Mitch McCarthy
- McCarthy with the Hamilton Tiger-Cats in 2026

No. 70 – Hamilton Tiger-Cats
- Position: Punter
- Roster status: Active
- CFL status: Global

Personal information
- Born: 10 October 1997 (age 28) Melbourne, Australia
- Listed height: 6 ft 5 in (1.96 m)
- Listed weight: 233 lb (106 kg)

Career information
- High school: Village Christian (Los Angeles, California)
- College: UCF (2022–2024); Indiana (2025);
- NFL draft: 2026: undrafted
- CFL draft: 2026G: 2nd round, 14th overall pick

Career history
- Hamilton Tiger-Cats (2026–present);

Awards and highlights
- CFP national champion (2025);
- Stats at CFL.ca

= Mitch McCarthy =

Australian gridiron football player (born 1997)
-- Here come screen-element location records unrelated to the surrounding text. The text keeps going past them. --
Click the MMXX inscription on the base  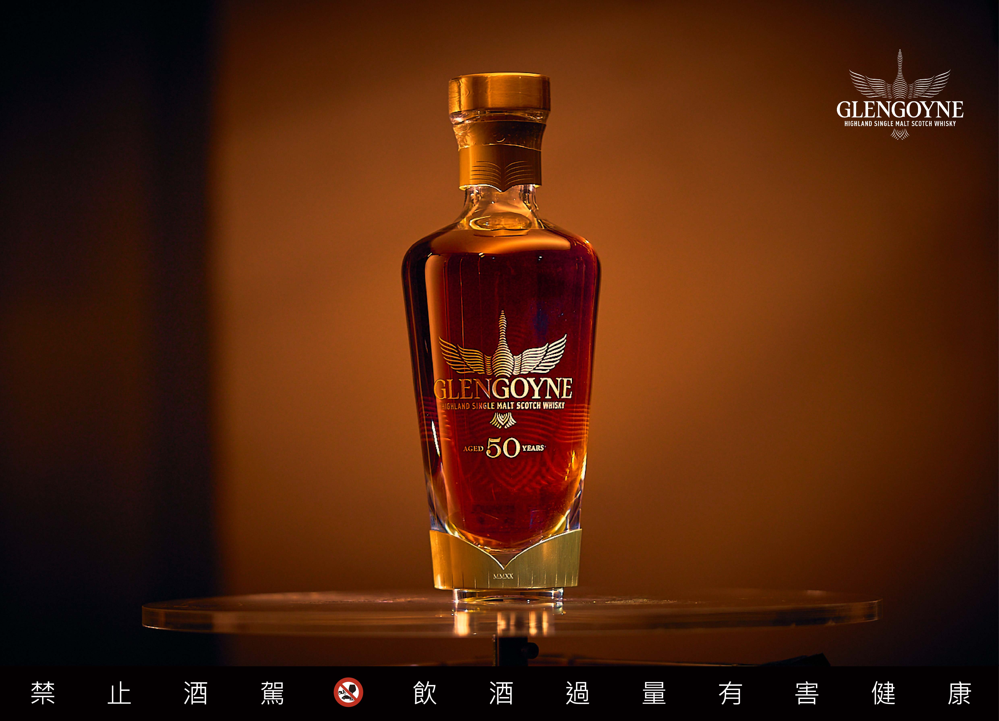pyautogui.click(x=503, y=576)
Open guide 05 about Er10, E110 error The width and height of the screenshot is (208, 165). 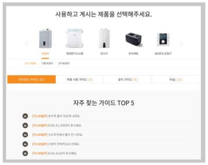pyautogui.click(x=54, y=153)
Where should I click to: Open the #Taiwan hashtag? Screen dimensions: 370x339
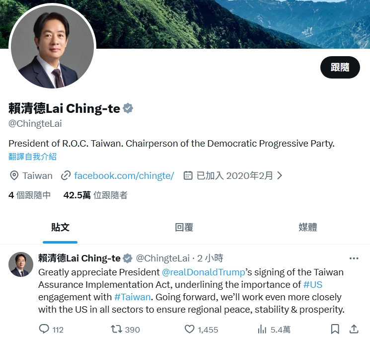(x=133, y=297)
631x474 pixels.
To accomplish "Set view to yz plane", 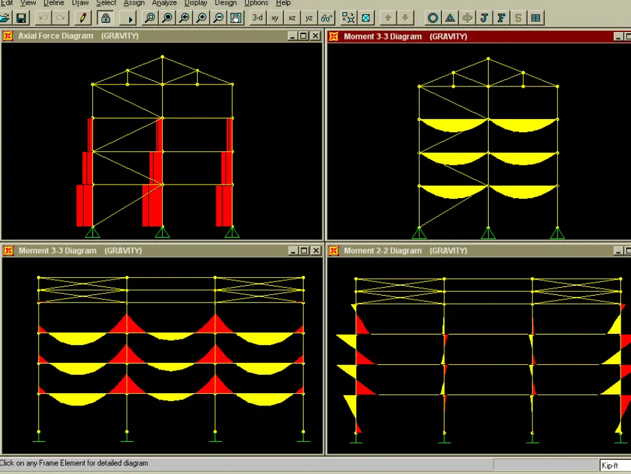I will (x=309, y=18).
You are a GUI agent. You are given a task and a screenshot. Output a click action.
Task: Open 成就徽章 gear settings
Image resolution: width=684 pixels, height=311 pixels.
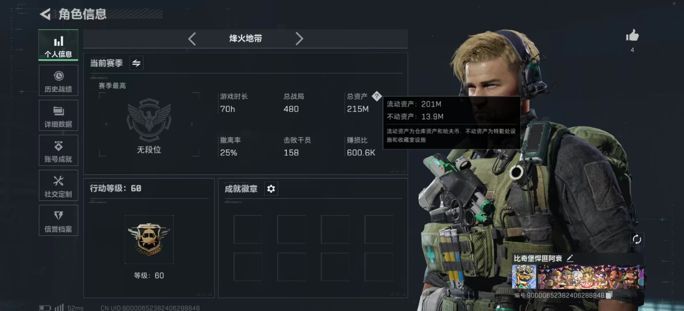point(271,189)
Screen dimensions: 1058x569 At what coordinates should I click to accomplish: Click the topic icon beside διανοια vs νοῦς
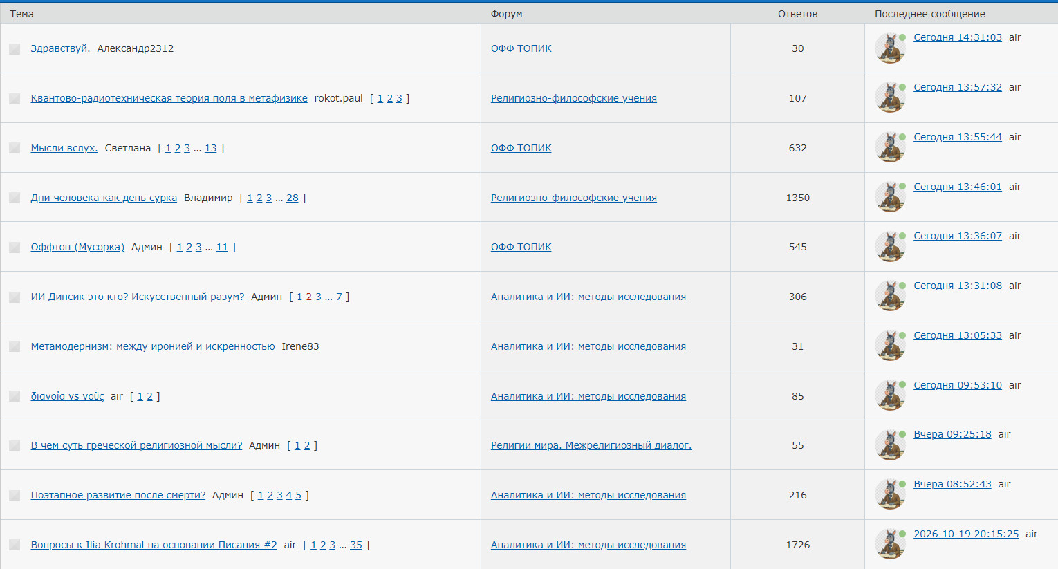pyautogui.click(x=15, y=396)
Mitch McCarthy (born 10 October 1997) is an Australian professional gridiron football punter for the Hamilton Tiger-Cats of the Canadian Football League (CFL). He played college football for the UCF Knights and Indiana Hoosiers.

==College career==
McCarthy first played college football for the UCF Knights from 2022 to 2024. He played in 37 games where he had 115 punts with a 43.0-yard average and a career-long of 64 yards. He then transferred to Indiana University Bloomington to play for the Hoosiers where he played in 14 games and punted 37 times with a 41.6-yard average and a long of 55 yards. He also played in the 2026 College Football Playoff National Championship where he had five punts with a 48.2-yard average, with two punts inside the 20-yard line and a long of 55 yards, in the 27–21 victory.

==Professional career==
McCarthy was drafted in the second round, 14th overall, by the Hamilton Tiger-Cats in the 2026 CFL global draft and signed with the team on 13 May 2026. He won the team's punter position battle in training camp and played in his first professional game on 4 June 2026, against the Montreal Alouettes, where he punted five times for a 41.4-yard average.